=== Given entries ===

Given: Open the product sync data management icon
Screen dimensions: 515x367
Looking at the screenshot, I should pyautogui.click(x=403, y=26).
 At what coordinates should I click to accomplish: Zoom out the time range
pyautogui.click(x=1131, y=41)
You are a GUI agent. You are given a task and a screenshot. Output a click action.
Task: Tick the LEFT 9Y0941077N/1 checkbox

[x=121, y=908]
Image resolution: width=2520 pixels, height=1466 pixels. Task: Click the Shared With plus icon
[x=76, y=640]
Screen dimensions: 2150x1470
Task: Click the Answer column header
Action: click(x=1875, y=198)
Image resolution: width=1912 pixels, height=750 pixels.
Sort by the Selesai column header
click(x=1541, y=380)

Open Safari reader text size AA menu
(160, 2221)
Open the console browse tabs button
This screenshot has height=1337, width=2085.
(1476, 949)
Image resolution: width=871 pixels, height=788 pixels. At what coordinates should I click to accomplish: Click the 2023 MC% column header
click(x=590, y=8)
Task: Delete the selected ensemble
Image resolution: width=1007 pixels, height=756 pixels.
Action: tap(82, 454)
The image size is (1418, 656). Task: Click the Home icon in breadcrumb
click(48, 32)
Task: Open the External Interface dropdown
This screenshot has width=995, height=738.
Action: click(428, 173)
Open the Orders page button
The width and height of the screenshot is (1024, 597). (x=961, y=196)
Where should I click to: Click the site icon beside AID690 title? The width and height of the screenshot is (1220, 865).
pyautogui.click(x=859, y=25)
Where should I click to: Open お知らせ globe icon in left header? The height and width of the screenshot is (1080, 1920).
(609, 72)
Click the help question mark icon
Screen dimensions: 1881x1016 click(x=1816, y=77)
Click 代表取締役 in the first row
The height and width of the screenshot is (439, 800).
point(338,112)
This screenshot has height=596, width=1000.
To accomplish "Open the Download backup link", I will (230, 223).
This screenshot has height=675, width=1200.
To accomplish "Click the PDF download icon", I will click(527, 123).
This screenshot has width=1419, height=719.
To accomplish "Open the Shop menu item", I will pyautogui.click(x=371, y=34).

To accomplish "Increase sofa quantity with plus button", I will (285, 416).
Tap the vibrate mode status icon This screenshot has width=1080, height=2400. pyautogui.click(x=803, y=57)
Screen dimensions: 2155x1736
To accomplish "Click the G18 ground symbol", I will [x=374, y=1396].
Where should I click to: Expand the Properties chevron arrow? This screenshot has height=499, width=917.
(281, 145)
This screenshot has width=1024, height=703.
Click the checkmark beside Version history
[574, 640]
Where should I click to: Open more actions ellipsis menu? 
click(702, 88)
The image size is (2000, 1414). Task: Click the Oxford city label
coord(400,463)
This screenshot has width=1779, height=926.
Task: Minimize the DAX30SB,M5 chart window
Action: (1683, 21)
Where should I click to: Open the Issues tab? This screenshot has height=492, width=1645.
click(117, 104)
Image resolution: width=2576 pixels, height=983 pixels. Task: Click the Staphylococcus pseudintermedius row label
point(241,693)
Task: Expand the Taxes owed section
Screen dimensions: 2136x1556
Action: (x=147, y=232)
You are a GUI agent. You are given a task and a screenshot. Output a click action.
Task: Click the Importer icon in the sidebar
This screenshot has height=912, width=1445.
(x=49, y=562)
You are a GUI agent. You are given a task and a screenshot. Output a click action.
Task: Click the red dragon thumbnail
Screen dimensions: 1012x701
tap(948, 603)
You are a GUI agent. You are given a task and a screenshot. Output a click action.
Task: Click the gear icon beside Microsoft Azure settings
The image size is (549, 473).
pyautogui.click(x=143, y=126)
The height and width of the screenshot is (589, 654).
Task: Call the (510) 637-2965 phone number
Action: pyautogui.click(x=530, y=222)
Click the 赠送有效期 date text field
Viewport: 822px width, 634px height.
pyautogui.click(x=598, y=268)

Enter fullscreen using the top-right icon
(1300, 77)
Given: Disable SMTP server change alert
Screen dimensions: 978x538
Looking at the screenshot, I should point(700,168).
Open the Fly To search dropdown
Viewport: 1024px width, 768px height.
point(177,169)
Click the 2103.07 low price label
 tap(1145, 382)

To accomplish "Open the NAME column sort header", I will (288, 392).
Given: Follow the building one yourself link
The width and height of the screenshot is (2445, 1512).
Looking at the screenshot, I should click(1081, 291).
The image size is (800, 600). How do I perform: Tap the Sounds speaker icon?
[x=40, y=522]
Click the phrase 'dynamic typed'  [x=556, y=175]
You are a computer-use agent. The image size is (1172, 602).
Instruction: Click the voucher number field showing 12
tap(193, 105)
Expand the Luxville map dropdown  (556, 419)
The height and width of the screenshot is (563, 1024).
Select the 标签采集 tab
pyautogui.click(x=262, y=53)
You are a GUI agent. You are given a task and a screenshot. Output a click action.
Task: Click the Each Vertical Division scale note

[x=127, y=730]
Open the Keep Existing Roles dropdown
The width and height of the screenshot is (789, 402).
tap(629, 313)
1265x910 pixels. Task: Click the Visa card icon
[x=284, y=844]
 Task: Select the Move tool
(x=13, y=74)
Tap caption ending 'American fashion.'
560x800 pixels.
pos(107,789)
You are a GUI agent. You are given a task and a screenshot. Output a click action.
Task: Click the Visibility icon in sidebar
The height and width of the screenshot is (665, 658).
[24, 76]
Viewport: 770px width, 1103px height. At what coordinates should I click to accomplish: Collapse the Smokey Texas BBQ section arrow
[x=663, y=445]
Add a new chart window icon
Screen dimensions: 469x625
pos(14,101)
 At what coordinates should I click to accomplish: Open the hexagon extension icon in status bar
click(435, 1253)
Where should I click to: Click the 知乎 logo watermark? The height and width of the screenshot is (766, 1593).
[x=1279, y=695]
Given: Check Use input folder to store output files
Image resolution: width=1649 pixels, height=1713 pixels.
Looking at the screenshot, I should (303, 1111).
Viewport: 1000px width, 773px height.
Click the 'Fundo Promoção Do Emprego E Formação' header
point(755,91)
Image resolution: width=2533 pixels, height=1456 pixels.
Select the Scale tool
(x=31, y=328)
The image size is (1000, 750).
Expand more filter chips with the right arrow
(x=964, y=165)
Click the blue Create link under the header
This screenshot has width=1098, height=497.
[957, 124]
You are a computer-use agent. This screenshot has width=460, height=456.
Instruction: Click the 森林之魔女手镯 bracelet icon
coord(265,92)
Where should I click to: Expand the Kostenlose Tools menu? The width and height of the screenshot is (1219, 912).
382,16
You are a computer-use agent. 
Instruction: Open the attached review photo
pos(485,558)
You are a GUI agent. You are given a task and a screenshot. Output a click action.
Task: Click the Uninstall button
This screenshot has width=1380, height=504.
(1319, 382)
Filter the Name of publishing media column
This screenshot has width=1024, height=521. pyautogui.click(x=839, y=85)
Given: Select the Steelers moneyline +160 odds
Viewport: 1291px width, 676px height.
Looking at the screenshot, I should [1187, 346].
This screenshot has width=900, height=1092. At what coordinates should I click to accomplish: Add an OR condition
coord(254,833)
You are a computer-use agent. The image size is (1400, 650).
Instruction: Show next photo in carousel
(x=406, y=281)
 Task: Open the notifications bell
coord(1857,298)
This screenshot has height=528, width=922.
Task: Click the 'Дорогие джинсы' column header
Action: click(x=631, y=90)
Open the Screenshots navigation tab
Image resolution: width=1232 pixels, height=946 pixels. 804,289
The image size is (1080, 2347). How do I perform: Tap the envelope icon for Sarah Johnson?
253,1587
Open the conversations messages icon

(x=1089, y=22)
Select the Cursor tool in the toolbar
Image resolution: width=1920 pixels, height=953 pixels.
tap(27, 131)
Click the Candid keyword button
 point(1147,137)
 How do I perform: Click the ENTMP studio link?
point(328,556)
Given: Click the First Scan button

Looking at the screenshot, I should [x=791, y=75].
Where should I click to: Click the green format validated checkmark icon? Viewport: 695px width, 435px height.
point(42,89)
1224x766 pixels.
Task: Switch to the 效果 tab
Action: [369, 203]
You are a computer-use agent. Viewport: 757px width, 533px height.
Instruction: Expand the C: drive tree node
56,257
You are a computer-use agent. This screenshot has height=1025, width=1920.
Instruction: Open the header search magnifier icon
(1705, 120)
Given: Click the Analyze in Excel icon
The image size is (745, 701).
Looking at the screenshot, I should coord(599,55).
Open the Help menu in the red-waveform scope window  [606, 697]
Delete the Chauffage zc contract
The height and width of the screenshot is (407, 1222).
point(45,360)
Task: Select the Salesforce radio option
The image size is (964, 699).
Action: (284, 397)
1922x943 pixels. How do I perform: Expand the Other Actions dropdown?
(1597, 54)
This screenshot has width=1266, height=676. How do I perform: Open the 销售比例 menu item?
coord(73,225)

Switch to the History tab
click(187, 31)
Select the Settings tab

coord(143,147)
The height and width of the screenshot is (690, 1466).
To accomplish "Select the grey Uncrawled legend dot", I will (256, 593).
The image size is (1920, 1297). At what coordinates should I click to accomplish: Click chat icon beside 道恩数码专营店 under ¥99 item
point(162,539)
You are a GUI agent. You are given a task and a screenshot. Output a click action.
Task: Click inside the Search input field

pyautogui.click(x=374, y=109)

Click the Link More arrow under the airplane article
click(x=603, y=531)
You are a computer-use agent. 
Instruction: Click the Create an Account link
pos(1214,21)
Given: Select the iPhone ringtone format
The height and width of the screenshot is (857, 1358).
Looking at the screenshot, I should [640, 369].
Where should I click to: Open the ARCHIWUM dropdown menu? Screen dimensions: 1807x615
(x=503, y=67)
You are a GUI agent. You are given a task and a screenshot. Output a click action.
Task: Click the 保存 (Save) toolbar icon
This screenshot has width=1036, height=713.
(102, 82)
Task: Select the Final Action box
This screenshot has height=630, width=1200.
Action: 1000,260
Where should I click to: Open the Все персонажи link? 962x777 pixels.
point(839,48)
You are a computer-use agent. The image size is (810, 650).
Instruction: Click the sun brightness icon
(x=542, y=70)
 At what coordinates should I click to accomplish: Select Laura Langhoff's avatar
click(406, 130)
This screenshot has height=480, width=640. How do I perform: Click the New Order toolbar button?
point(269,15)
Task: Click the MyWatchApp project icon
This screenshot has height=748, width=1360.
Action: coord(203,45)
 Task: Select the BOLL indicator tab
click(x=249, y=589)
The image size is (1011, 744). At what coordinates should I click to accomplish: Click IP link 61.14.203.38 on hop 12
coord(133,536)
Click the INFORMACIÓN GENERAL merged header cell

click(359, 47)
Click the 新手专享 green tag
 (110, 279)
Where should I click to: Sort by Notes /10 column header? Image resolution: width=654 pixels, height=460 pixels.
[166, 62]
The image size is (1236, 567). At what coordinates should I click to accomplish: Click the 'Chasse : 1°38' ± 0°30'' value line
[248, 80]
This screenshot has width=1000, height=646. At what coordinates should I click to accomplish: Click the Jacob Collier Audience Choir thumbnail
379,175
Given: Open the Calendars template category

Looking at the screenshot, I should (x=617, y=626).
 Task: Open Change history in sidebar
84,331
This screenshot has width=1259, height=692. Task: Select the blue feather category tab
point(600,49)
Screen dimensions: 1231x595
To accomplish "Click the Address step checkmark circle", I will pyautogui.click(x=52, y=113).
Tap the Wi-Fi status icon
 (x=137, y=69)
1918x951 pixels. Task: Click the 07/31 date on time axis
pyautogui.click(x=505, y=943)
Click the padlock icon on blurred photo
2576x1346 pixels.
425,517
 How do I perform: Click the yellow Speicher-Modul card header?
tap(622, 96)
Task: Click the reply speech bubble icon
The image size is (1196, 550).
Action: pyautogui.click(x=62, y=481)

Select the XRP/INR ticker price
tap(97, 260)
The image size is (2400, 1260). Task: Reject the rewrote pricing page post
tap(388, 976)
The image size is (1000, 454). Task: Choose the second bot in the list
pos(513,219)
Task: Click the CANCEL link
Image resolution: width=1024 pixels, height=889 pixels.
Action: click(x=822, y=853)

=== Instruction ===
Copy out, character for character, the part of the material that opens with the line containing "Task: Select the Move tool" and closes with the line containing "(x=964, y=165)", including both of those lines.

=== Full output ===
 Task: Select the Move tool
(x=13, y=74)
Tap caption ending 'American fashion.'
560x800 pixels.
pos(107,789)
You are a GUI agent. You are given a task and a screenshot. Output a click action.
Task: Click the Visibility icon in sidebar
The height and width of the screenshot is (665, 658).
[24, 76]
Viewport: 770px width, 1103px height. At what coordinates should I click to accomplish: Collapse the Smokey Texas BBQ section arrow
[x=663, y=445]
Add a new chart window icon
Screen dimensions: 469x625
pos(14,101)
 At what coordinates should I click to accomplish: Open the hexagon extension icon in status bar
click(435, 1253)
Where should I click to: Click the 知乎 logo watermark? The height and width of the screenshot is (766, 1593).
[x=1279, y=695]
Given: Check Use input folder to store output files
Image resolution: width=1649 pixels, height=1713 pixels.
Looking at the screenshot, I should (303, 1111).
Viewport: 1000px width, 773px height.
Click the 'Fundo Promoção Do Emprego E Formação' header
point(755,91)
Image resolution: width=2533 pixels, height=1456 pixels.
Select the Scale tool
(x=31, y=328)
The image size is (1000, 750).
Expand more filter chips with the right arrow
(x=964, y=165)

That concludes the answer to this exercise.